With goniospectrometry in the UV range (200-400 nm) it is possible to quantify UV radiation in the same way as visible light. In fact, it is possible to make UV 3D light distribution files (.IES or .LDT formats) and work with them in a standard light planning software such as Relux and DIALux.
This has recently been demonstrated with commercially available equipment from Viso Systems in Copenhagen, Denmark. A standard goniometer is fitted with a spectrometer sensor (range 200 to 850 nm). An example is shown in Figure 1. This UV light distribution can be exported to .IES and .LDT formats that usually contain photometric results (visible light only).

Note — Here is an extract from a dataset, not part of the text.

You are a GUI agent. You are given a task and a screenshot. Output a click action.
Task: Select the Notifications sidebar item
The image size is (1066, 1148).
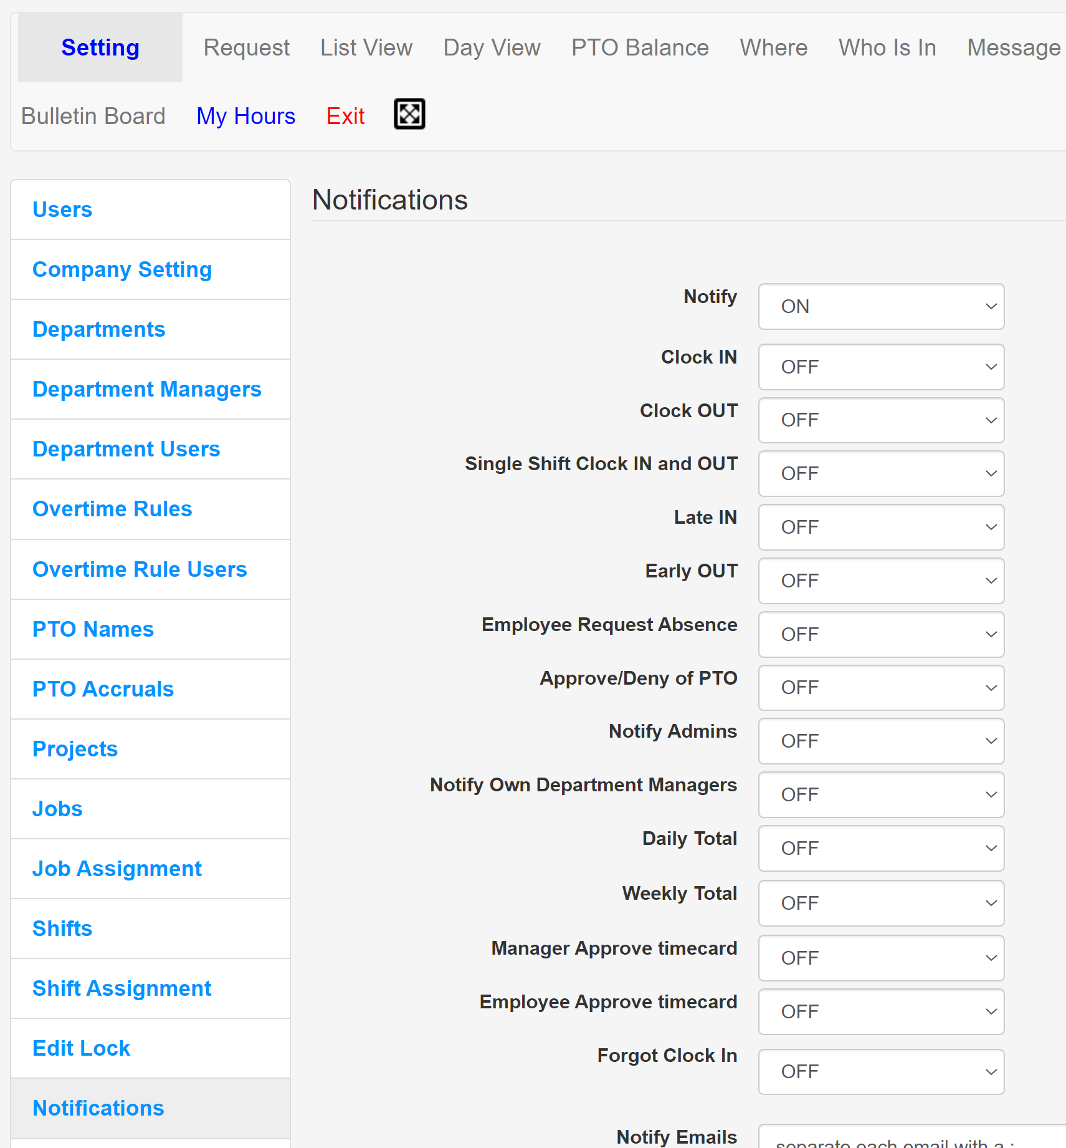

With a UV light distribution file, UV light can be simulated in real spaces like the office space example In Figure 2. The iso-curve values on the desks represent the irradiance (in mW/cm2) generated by the two UV lamps in the ceiling. Hence, it is possible to work with UV irradiance much in the same manner as illuminance in the free lighting design software, DIALux Evo.
With knowledge about inactivation doses for specific bacteria or for viruses such as e.g. COVID-19, this irradiance can easily be converted to exposure time.
“This method is a big step ahead in making germicidal UV applications safer for people and deadlier to germs”, says Viso Systems founder Christian Krause. “This relatively simple way of foreseeing UV distribution in real spaces adds professionalism to the UV business.”
The Danish producer of goniospectrometer solutions recently posted a YouTube video with a step-by-step introduction to the novel UV planning method – see https://youtu.be/A1RbYx-_S-c.
“We hope more producers of UV lighting equipment will go after 3D UV measurement files”, agrees technical sales director Anne Bay and adds: “this business needs to supply credible germicidal predictions to clients – the sooner the better”.
Laboratory light measurement result from a germicidal UV light source. The dominant wavelength is 254 nm. The light distribution curves represent spatial distribution crosswise and lengthwise.
Light planning result with the UV light sources in Figure 1. The iso-curve values on the desks represent the irradiance (in mW/cm2) generated by the two UV lamps in the ceiling. The simulation is done in DIALux Evo 9.2.